# Data extract
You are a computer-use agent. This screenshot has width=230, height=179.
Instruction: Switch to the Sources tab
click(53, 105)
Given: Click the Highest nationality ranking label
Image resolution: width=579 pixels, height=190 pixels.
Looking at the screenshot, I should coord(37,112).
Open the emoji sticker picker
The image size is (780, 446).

* * *

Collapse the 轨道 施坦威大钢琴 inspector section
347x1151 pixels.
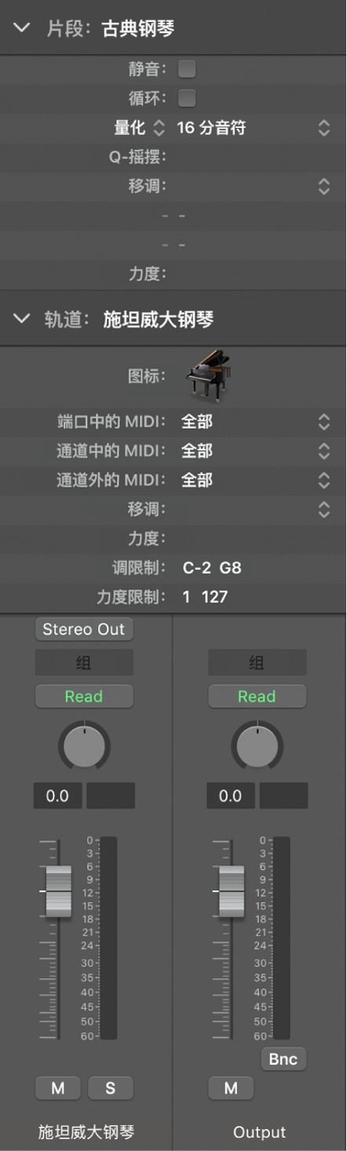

# Exercise details
Could you return, unchanged, every line of the records from the one holding "Given: Click the" through the one holding "The image size is (780, 446).", with both of those lines included?

# Answer to this task
Given: Click the Highest nationality ranking label
Image resolution: width=579 pixels, height=190 pixels.
Looking at the screenshot, I should coord(37,112).
Open the emoji sticker picker
The image size is (780, 446).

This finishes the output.